• [Job A]: In the Townsville Crocodiles article, which team did the Suns defeat for their first-ever NBL win?
• [Job B]: Reproduce everything in the Townsville Crocodiles article from "Townsville would not" down to "the 1998 season.", word for word.
• [Job C]: Carry on the Townsville Crocodiles article from the point where it stops.

- League: NBL
- Founded: 1993
- Folded: 2016
- History: Townsville Suns 1993–1998 Townsville Crocodiles 1998–2016
- Arena: Townsville Entertainment Centre (1993–2014, 2015–2016) Townsville RSL Stadium (2014–2015)
- Capacity: TEC – 5,257 RSL – 2,500
- Location: Townsville, Queensland
- Team colors: Green, yellow, blue, red
- Championships: 0
- Retired numbers: 2 (7, 21)
- Website: Crocodiles.com.au
| Home | Away |

= Townsville Crocodiles =

Former Australian professional men's basketball team

The Townsville Crocodiles were an Australian professional men's basketball team based in the North Queensland city of Townsville. They competed in the National Basketball League (NBL) and played their home games at the Townsville Entertainment and Convention Centre. Between their inception in 1993 and their final season in 2015–16, the Crocodiles enjoyed financial stability and sustained community support, but on-court success eluded them.

== Team history ==
=== 1986–1992: Gaining admission into the NBL ===
Former Brisbane Bullets guard Mark Bragg, a Townsville resident, began campaigning to bring an NBL franchise to Townsville in the late 1980s. The franchise adopted the name of Townsville's State League team, becoming the Townsville Suns. The NBL was ready to admit the Suns, along with fellow Queenslanders the Gold Coast Cougars, in 1990, but financial backing for the Suns' venue fell through.

Local government then got behind Bragg's bid, and the Townsville Entertainment and Convention Centre was completed in time for the Suns' debut in February 1993.

=== 1993–1998: Early years ===
With Bragg at the helm as head coach, the Suns struggled during their debut season, but it only took five games before they recorded their first-ever NBL win, a victory over the Newcastle Falcons. Townsville broke the mould in 1993, becoming the first Australian team to hire an 'import' player from a country other than the United States; Lithuanian player Rimas Kurtinaitis was a crucial part of the team during their debut season. The Suns finished 4–22 and took the wooden spoon.

Townsville would not reach the playoffs in its first six seasons, although they came perilously close in the 1997 season; needing only one win from their final six games to ensure a historic playoff appearance, the Suns went 0–6 after centre Clarence Tyson suffered a season-ending knee injury in Canberra. After a disappointing 1998 campaign, Mark Bragg was sacked as head coach. With 151 games played out of the Suns' 164, Jason Cameron was the only player to have played in all six Suns seasons.

Throughout, Townsville fans stuck by the team, ensuring the club set an Australian record for attendances; the Suns sold out their first 69 games at the "Furnace" (capacity 4,141), a streak that was only broken after the venue was expanded for the 1998 season.

• [Excerpted records]:

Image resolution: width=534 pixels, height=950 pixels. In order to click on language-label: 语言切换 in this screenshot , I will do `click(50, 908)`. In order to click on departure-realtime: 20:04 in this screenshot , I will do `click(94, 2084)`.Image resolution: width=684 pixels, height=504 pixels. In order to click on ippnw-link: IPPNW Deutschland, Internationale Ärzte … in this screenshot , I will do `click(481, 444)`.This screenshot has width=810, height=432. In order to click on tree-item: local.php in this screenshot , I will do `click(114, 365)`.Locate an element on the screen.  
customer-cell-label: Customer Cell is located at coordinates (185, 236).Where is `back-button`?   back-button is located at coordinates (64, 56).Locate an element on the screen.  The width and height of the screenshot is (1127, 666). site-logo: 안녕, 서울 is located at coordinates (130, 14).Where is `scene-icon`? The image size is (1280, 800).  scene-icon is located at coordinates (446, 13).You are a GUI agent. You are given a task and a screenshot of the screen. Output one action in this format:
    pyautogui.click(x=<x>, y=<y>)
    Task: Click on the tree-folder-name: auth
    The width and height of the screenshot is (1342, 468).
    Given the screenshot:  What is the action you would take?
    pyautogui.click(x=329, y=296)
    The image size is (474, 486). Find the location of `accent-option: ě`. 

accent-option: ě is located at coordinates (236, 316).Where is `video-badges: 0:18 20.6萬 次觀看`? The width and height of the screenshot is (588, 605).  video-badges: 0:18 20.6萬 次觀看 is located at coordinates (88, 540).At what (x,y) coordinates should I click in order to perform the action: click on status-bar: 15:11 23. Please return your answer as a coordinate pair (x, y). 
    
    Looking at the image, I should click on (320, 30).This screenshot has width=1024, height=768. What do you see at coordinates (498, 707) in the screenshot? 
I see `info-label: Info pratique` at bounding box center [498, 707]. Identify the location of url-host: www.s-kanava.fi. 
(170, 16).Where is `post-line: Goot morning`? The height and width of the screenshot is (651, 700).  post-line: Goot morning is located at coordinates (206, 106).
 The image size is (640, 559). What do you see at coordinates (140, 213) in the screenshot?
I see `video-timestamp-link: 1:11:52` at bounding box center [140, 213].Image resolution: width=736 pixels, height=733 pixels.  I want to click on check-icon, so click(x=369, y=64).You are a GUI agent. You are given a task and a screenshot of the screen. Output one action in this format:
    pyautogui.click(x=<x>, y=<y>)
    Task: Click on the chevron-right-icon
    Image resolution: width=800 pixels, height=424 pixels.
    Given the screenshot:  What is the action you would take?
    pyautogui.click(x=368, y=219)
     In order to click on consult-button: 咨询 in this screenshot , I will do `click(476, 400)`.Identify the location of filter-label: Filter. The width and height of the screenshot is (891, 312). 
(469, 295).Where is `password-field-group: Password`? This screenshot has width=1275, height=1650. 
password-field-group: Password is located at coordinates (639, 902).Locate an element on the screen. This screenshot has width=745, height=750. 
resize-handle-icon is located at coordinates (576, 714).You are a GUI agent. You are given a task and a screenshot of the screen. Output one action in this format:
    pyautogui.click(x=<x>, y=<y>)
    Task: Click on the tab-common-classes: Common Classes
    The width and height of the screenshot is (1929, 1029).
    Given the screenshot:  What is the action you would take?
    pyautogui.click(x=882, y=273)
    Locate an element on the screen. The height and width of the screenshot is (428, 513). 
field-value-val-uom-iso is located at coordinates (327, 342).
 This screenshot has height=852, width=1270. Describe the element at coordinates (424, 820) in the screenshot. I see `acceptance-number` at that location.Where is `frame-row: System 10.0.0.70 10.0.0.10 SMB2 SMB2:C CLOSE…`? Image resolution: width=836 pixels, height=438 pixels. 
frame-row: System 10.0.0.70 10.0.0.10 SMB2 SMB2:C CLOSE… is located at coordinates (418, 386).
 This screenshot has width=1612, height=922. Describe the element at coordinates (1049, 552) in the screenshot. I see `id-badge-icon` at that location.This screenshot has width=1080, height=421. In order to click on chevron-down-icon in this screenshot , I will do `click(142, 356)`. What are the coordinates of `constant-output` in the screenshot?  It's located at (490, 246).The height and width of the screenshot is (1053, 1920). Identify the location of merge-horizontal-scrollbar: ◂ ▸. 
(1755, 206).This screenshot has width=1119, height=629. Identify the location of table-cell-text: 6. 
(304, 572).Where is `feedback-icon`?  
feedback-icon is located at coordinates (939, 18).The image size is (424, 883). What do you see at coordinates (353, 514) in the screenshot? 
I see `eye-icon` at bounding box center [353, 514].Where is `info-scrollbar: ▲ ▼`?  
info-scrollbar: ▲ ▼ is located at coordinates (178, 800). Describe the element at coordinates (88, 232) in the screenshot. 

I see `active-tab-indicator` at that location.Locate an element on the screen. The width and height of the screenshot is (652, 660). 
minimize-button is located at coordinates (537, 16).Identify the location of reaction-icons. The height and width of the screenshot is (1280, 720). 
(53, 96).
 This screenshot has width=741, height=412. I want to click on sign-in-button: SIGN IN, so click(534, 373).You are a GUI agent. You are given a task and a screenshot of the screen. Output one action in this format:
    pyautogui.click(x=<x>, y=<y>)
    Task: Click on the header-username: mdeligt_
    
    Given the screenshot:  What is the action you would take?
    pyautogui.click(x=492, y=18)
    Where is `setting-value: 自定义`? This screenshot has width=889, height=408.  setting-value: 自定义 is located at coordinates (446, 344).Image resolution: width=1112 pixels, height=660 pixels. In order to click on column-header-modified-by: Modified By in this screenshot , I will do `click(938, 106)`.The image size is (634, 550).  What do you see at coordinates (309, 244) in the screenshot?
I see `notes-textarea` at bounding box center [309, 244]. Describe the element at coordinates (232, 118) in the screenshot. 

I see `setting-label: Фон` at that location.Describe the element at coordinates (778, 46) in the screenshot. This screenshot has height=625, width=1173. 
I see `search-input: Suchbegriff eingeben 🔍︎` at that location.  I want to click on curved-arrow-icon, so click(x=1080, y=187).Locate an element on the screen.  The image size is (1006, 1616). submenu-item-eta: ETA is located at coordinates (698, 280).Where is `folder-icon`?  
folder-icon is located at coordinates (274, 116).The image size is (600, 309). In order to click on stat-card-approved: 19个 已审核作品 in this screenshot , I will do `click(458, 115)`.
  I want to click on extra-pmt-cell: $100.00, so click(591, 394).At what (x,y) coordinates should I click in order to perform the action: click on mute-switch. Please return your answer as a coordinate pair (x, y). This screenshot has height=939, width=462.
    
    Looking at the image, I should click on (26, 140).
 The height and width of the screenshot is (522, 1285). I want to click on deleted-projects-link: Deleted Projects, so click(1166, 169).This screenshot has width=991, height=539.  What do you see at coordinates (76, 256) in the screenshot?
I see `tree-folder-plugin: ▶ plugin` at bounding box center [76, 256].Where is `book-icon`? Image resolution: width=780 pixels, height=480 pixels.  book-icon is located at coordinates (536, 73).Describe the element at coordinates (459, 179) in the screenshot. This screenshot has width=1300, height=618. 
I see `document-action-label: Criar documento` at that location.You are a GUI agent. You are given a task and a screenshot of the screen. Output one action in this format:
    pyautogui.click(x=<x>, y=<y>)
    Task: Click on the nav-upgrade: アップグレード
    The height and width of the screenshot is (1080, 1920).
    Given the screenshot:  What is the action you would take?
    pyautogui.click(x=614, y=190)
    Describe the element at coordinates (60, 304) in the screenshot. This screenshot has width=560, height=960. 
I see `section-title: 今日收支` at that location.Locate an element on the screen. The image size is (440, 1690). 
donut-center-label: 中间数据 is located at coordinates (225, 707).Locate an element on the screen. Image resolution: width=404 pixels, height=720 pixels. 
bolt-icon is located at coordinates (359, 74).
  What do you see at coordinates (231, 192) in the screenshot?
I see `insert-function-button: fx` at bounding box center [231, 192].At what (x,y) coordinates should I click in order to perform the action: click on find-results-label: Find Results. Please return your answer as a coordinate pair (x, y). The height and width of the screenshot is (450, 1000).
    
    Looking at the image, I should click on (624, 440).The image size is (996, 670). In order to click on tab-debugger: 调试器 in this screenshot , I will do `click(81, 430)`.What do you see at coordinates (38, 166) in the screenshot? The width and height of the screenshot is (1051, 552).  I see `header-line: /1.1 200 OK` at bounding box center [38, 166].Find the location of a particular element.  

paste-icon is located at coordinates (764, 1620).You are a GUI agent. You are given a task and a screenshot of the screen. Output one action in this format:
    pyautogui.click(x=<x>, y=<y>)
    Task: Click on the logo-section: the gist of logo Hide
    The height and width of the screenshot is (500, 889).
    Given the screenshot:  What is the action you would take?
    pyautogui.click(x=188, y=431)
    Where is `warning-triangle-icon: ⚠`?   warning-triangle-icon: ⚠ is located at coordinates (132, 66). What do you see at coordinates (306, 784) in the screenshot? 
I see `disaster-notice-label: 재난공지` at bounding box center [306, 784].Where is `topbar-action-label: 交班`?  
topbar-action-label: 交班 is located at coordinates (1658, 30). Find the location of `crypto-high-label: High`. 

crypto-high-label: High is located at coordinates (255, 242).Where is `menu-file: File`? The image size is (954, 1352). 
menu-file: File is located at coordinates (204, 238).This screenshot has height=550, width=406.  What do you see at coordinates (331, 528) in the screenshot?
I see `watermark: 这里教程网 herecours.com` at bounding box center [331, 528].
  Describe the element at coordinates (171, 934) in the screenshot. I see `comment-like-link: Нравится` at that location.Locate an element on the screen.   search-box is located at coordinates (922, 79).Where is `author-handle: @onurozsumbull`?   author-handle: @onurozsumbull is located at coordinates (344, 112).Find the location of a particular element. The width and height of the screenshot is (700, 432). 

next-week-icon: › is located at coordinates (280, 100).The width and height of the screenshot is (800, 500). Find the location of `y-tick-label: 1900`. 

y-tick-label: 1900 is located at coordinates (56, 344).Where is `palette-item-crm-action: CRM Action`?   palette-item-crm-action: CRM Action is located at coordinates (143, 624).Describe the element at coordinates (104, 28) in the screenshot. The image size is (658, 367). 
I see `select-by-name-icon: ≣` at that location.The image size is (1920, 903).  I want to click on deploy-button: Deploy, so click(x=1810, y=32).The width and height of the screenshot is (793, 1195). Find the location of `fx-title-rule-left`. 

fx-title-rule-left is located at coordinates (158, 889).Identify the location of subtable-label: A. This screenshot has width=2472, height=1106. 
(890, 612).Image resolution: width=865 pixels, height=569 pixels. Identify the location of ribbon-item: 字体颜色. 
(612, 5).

• [Task response A]: The Newcastle Falcons.

• [Task response B]:
Townsville would not reach the playoffs in its first six seasons, although they came perilously close in the 1997 season; needing only one win from their final six games to ensure a historic playoff appearance, the Suns went 0–6 after centre Clarence Tyson suffered a season-ending knee injury in Canberra. After a disappointing 1998 campaign, Mark Bragg was sacked as head coach. With 151 games played out of the Suns' 164, Jason Cameron was the only player to have played in all six Suns seasons.

Throughout, Townsville fans stuck by the team, ensuring the club set an Australian record for attendances; the Suns sold out their first 69 games at the "Furnace" (capacity 4,141), a streak that was only broken after the venue was expanded for the 1998 season.

• [Task response C]:
=== 1998–2001: Name change and finals basketball ===
It was a very different team that took the court in the 1998/99 season. The team had been involved in a dispute with the NBA's Phoenix Suns, who held the "Suns" trademark in Australia. Faced with the prospect of paying Phoenix royalties on merchandise sales, the team changed its name to the Townsville Crocodiles. New head coach Ian Stacker took the reins, and immediately attracted top-name talent like Australian Olympic player Sam Mackinnon, but it would take one more season before Townsville's long-suffering fans saw playoff basketball.

The Crocodiles finished second in the NBL in 1999/2000 with a 22–6 record, meaning they got a first-round bye in the NBL playoffs. But they faced a battle-hardened Perth Wildcats team in the semi-finals, and were defeated 2–1 in front of their disappointed home fans. Perth would go on to win the championship.

The Crocs again went 22–6 the following year and, under the league's new playoff system, eliminated both the Sydney Kings and the Victoria Titans. It came down to the grand final series, where the team lost 2 games to 1- 95–92 in the final game- after a thrilling fourth-quarter comeback by the Wollongong Hawks.

=== 2002–2006: Missed opportunities ===
Townsville missed the playoffs in 2002 and the 2003 season looked no better, but the Crocodiles strung together a 16-game winning streak to again finish second on the NBL ladder. (The streak equaled an NBL record.) Townsville lost the opening-round series 2–1 to Wollongong, but by virtue of NBL rules, got a second chance to advance; they were then finally eliminated by the eventual champion Sydney Kings.

After another disappointing season in 2005–06, Townsville head coach Ian Stacker's contract was not renewed. The Crocodiles again failed to make the playoffs.

Trevor Gleeson was appointed coach and the team improved on their failed 2005–06 season by making the play-offs. They won their first final against one of the newcomers in the Singapore Slingers but lost their second to the Sydney Kings.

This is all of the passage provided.